The North Santiam is a major source of tap water for the cities of Salem and Stayton. The South Santiam provides water for the cities of Lebanon, Sweet Home, and, via a canal dug in the 1870s, Albany. The main river provides water for Jefferson.

Conservation efforts in the Santiam watershed are led by the South Santiam Watershed Council and the North Santiam Watershed Council.

==History==
The land surrounding the Santiam forks is the historic homeland of the Santiam bands of the Kalapuya. Chief Alaquema (aka Joe Hutchins) of the Chiwean or Northern Band of the Santiam negotiated with U.S. representative John Gain at the Santiam Treaty Council in 1851 before the forced removal of the Santiam and other Kalapuya tribes to the Grande Ronde reservation.
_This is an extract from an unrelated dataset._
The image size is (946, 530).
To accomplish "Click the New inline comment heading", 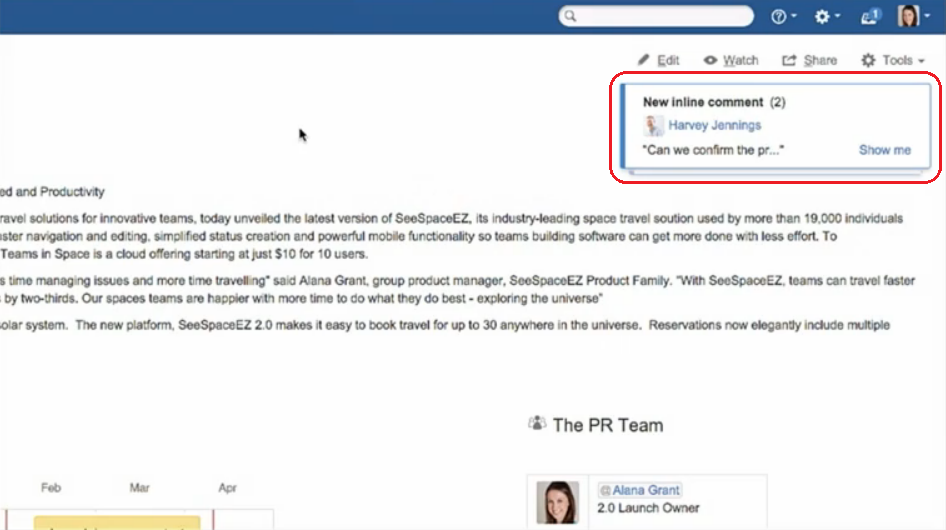I will click(703, 102).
After days of arguing, Alaquema told Gain, "We understand fully what you mean and that it may be better for us, but our minds are made up." He pointed to the land between the fork of the river on a map and said, "We wish to reserve this piece of land. We do not wish to leave this. We would rather be shot on it than removed."

Negotiating for Tiacan's Band was Tiacan himself, or Louis, who according to the Santiam treaty at 1851 and the Willamette Valley Treaty of 1855 was the principal chief of the Santiam Kalapuyans. The Santiam treaty was never ratified, and in 1856 the Santiam were later forced to leave the land between the forks of the Santiam River that they had fought to preserve for themselves.

The main ferries over the Santiam during the early period of American settlement were at Syracuse and Santiam City and, later, upstream from Jefferson. Bridges have long since replaced the ferries.

==Fire district==
Santiam River Zone is staffed by the Santiam Type 2 initial attack hand crew and two engines based out of the Detroit Ranger District. Additionally the Willamette National Forest has fire crews on the Mckenzie and Middle Fork Ranger Districts.